Under $100 In more than 20 years of practice, I have never carried liability insurance. All clients are by personal referral. I have a relationship with all clients. In the few instances someone has been unhappy with my work, I have given additional sessions for free, made sure they saw someone else, and kept in contact. Dr. Patch Adams has interesting ideas on the down side of malpractice insurance, check out the philosophy of the Gesundheit Institute.
$150 - $200 This amount is part of my ABMP annual dues. It's expensive, but less than AMTA (after the three year "required upgrade" to professional level) and part of why I switched. Same amount of insurance coverage.
$150 - $200 I am an L.P.N. also and this includes liability coverage for nursing.
$200 - $250 bravo to the previous respondant!!! Well said. I think Massage Today has crossed ethical boundaries with their two recent issues. Up until those two issues I thought it was a pretty good newspaper. Talk about causing division in our profession!
Under $100 Who has a great deal on insurance?
Gee, what a coincidence your latest issue had a prominent front page chart showing (or should we say designed to show) a certain company offering the cheapest insurance AND had a full back page ad from the SAME COMPANY!! What an expose that insurance chart was! What hard hitting journalism! But I'm sure it was all a mistake and it was AMTA's fault. After all, according to your articles and editorial line, isn't everything?
$200 - $250 It's part of the total AMTA package. I would be interested in learning of lower competitive pricing as my 5 year membership with the AMTA comes to an end.
$150 - $200 I would not be involved with the AMTA for any reason whats-so-ever!!! ABMP is the best!!!! They are so helpful and I don't believe they would ever do anything to hurt our profession such as the current laswsuit going on!! How unprofessional can the AMTA get???
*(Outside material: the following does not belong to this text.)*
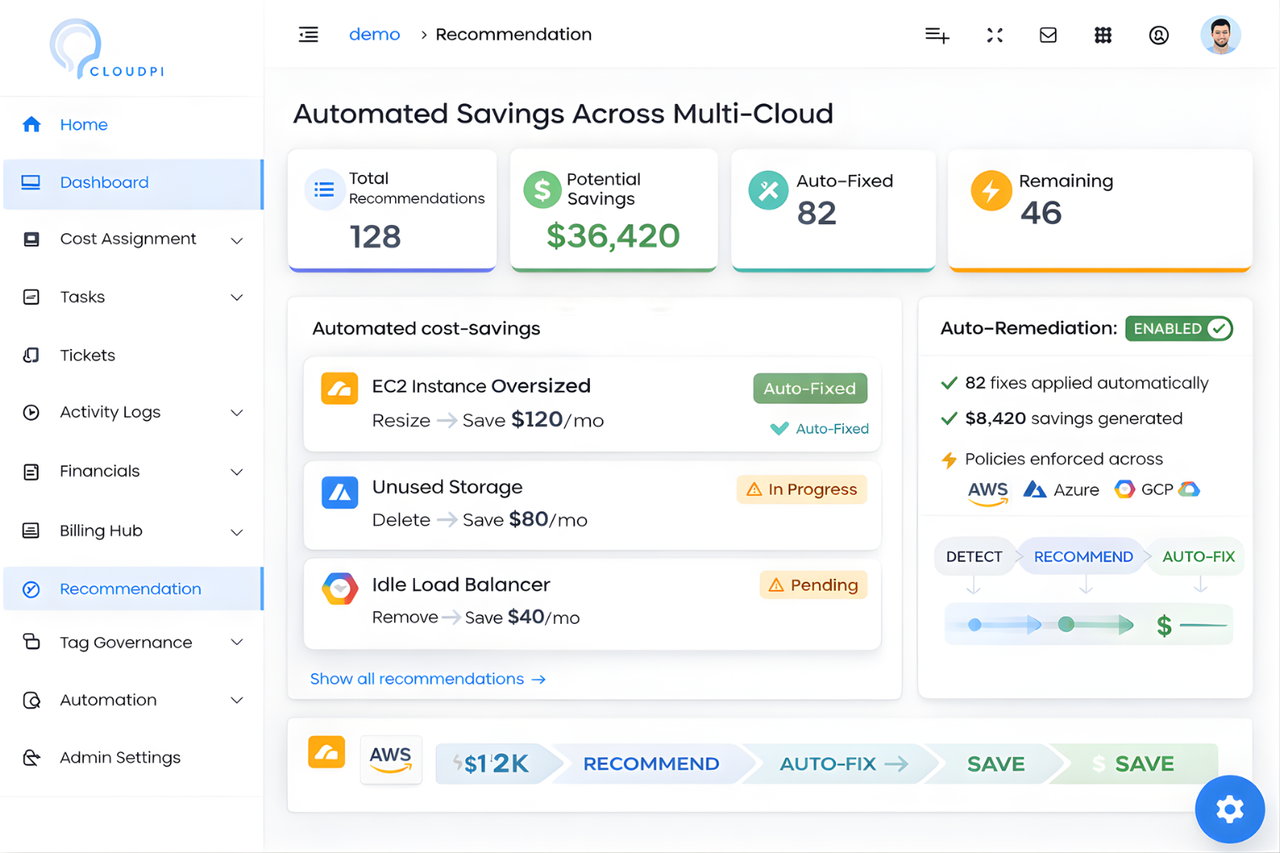
Task: Enter fullscreen using the expand icon
Action: 994,34
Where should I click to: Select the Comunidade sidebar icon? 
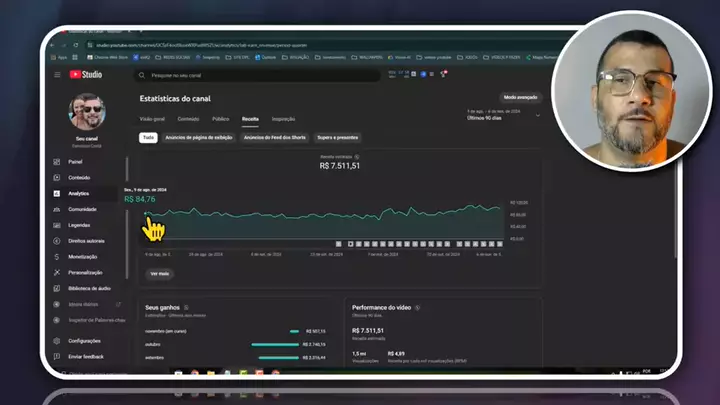pyautogui.click(x=58, y=209)
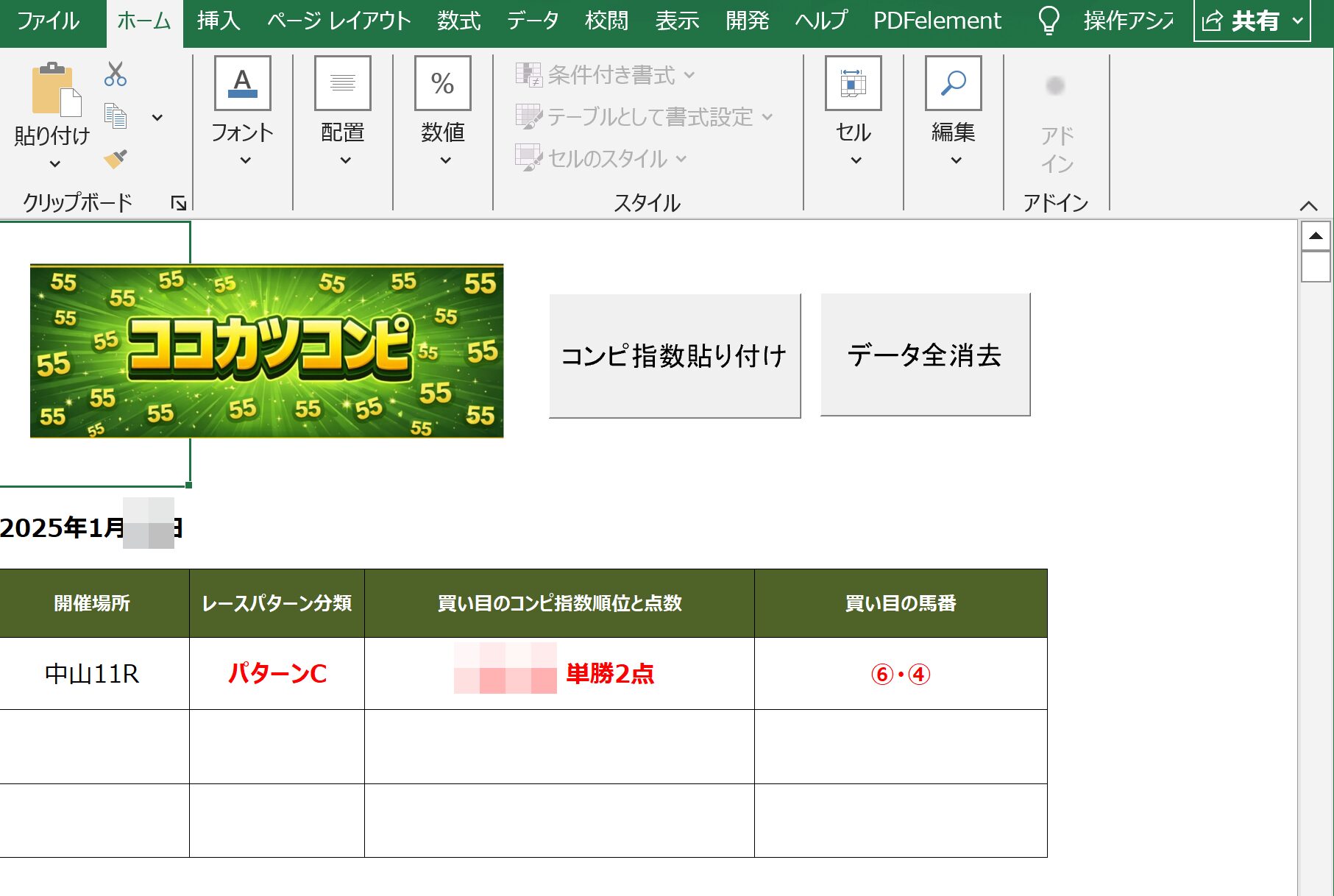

$100 - $150 I would ask WHY you are wanting this vote to list the ENTIRE amt of dues paid if only a portion of it is for liability insurance. This confuses the issue if in fact you are only wanting to see what someone pays for liability insurance. You also need to ask HOW MUCH insurance this $ amt. buys. Printing these figures as statistics is not ethical in my opinion if you do not tell all the facts. Feel free to contact me. I really like your paper but do not like the way you have handled this thing with the AMTA.
$150 - $200 As a member of the New York State Society of Medical Massage Therapists (NYSSMMT),I have insurance with the IMA at a reduced rate.
$200 - $250 It amazes me that so many people are willing to condem the AMTA when they hear only one side of a story.. I hope none of these people ever sit on a jury. The point that so many seem to be missing regarding "insurance" is the insurances listed are just that,, insurance. The AMTA insurance cost is only 25% of the fee paid, the rest goes toward research, grants, public awareness, education, chapters etc.
When I read people complaining about continuing education requirements I hope no one I know ever happens to make an appointment with one of these so called therapists. 500 hours or less does not make one a professional. If you think it does, you are deluding yourself. Becoming a professional takes years of dedication and training, there is not a profession out there that does not require continuing education.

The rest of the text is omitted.